4. L'ACCOMPAGNEMENT EST LA BASE DE LA RÉUSSITE d'un compost partagé. Les maîtres d'ouvrages ou les promoteurs peuvent être réticents à l'idée de mettre en place des composteurs au pied des immeubles, car se pose la question de la gestion ultérieure. Le fait qu'il existe des associations qui peuvent prendre en charge l'animation de ces projets avec les habitants contribue à les rassurer. Il faut identifier ces associations dès le départ pour qu'elles puissent travailler avec les bureaux d'études au positionnement de l'aire de compostage et au dimensionnement des bacs à compost, participer à la rédaction du règlement de la copropriété en intégrant des points spécifiques, sensibiliser les premiers habitants peu après leur aménagement et les assister dans la démarche.

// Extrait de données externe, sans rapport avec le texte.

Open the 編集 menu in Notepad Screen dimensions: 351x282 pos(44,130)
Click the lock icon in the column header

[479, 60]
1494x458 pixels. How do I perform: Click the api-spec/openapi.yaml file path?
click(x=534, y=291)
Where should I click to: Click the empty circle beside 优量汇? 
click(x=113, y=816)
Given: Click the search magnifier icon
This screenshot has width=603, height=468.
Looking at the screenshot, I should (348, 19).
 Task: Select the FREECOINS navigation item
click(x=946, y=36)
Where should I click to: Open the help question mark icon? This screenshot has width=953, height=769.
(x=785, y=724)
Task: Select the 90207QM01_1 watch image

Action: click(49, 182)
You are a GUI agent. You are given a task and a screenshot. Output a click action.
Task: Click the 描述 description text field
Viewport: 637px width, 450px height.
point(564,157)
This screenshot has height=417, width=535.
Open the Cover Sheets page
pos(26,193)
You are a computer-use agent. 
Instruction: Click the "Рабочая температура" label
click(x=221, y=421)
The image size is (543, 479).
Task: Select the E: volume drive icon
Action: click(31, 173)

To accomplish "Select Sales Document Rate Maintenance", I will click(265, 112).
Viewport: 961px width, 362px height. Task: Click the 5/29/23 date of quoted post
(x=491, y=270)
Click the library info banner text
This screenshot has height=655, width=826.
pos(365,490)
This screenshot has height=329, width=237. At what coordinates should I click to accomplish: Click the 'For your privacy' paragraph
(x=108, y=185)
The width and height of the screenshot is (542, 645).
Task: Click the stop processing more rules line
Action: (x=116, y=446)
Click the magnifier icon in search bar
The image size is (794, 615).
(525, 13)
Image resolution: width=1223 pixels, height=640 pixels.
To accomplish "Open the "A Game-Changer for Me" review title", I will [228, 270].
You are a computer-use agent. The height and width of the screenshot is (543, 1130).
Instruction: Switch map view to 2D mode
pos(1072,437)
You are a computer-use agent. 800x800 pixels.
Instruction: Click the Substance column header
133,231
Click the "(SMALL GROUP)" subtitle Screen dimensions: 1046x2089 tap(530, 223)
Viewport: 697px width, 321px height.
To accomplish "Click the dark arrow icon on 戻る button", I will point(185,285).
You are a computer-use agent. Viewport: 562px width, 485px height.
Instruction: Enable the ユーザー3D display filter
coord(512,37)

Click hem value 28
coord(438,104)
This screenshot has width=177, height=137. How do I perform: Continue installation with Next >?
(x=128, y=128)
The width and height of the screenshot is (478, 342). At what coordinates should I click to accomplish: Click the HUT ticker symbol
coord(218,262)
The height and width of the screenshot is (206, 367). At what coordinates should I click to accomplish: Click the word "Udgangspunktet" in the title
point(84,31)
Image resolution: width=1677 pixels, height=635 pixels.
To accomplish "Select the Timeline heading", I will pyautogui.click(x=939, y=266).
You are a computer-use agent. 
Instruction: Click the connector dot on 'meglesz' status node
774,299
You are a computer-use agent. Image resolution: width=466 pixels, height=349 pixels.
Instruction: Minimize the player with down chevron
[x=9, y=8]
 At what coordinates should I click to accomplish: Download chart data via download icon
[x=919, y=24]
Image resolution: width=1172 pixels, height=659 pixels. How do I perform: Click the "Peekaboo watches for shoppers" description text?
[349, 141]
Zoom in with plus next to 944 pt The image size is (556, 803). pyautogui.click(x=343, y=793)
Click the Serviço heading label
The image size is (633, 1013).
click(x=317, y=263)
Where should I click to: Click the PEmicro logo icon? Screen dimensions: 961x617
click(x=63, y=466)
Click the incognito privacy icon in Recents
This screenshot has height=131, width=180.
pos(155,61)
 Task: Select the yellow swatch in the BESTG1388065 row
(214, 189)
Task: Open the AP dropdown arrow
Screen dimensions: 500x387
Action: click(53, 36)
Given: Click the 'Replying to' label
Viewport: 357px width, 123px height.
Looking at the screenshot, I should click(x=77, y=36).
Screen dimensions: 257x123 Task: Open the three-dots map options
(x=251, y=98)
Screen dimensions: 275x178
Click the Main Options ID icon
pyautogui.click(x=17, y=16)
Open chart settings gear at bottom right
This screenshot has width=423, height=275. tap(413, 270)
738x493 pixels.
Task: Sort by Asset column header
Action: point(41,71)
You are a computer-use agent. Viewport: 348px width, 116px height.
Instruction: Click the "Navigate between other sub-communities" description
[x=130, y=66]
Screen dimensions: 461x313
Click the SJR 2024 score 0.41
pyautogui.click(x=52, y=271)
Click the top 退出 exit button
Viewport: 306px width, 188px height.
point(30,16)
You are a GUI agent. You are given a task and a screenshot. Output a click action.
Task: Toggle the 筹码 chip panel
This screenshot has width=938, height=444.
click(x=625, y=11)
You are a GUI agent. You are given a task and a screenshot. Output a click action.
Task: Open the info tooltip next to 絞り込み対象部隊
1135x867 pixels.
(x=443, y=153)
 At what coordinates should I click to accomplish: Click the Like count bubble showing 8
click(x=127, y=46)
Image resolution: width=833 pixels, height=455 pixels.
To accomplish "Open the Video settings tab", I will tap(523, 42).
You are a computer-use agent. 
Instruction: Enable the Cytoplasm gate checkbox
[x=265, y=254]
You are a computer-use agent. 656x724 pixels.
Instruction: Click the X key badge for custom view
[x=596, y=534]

Se pose également la question du coût de cet accompagnement. Ce sont surtout les deux premières années qu'il est le plus élevé : achat et mise en place des composteurs, sensibilisation des habitants, formations de « guides composteurs » auprès d'habitants référents (deux au minimum), fourniture des bio-seaux, suivi des référents, intervention en cas de mauvais fonctionnement ou de nuisances olfactives. Dans le cadre de la construction d'aménagements neufs ou de restructuration des coeurs d'îlots, l'idéal est d'inclure ces prestations dans le coût global de la construction en l'intégrant au lot « espaces verts » ; cela reste de toute façon une part très minime. Les années suivantes, le coût est beaucoup plus réduit. Les habitants prennent progressivement la relève en s'appuyant sur les référents formés. Seules quelques heures d'assistance peuvent être prévues, et prises en charge par la copropriété ou le bailleur.

5. NON ENCADRÉ PAR UN OU PLUSIEURS RÉFÉRENTS BÉNÉVOLES, un site de compostage devient rapidement une source de nuisances. Les utilisateurs ont tendance à vider leur bio-seau sans apporter de matériaux structurants. Aussi, sur la plupart des sites, l'accès aux composteurs est contraint. Des horaires sont instaurés pour limiter les dépôts uniquement en présence des référents. Les déchets organiques représentent 30 % du poids de nos poubelles. En moyenne, les usagers des sites de compostage partagés déposent environ 80 kg de bio-déchets par personne et par an ; moins en été en raison des vacances et en hiver où on a moins tendance à fréquenter le site. Le taux de participation des habitants au compostage reste modeste dans la plupart des cas. En général, on note une participation plus élevée dans les petites résidences (taux inversement proportionnel au nombre d'habitants dans le bâtiment).

Claude Thiery

On entend par compostage partagé toutes les opérations collectives de compostage de proximité dans lesquelles des habitants s'investissent et s'organisent pour gérer collectivement leurs bio-déchets. Ici à la Doua, à Lyon (69).

PHOTO : ASSOCIATION LES COMPOSTIERS

Lors de la rénovation de la place Mazagrand, à Lyon (69), une aire de compostage en accès libre devenue source de fortes nuisances a été supprimée. Un nouvel équipement clos et en accès limité a été intégré à l'aménagement. Il est encadré par des bénévoles référents.

PHOTO : LOOKING FOR ARCHITECTURE

Un site de compostage partagé fonctionnel se compose généralement de trois bacs. Les usagers déposent leurs bio-déchets dans le premier. Le deuxième est réservé au stockage des matériaux structurants. Le troisième permet la maturation du compost.

PHOTO : ASSOCIATION LES COMPOSTIERS

Au sein de l'espace de compostage de Voiron (38), le troisième bac permet la maturation du compost.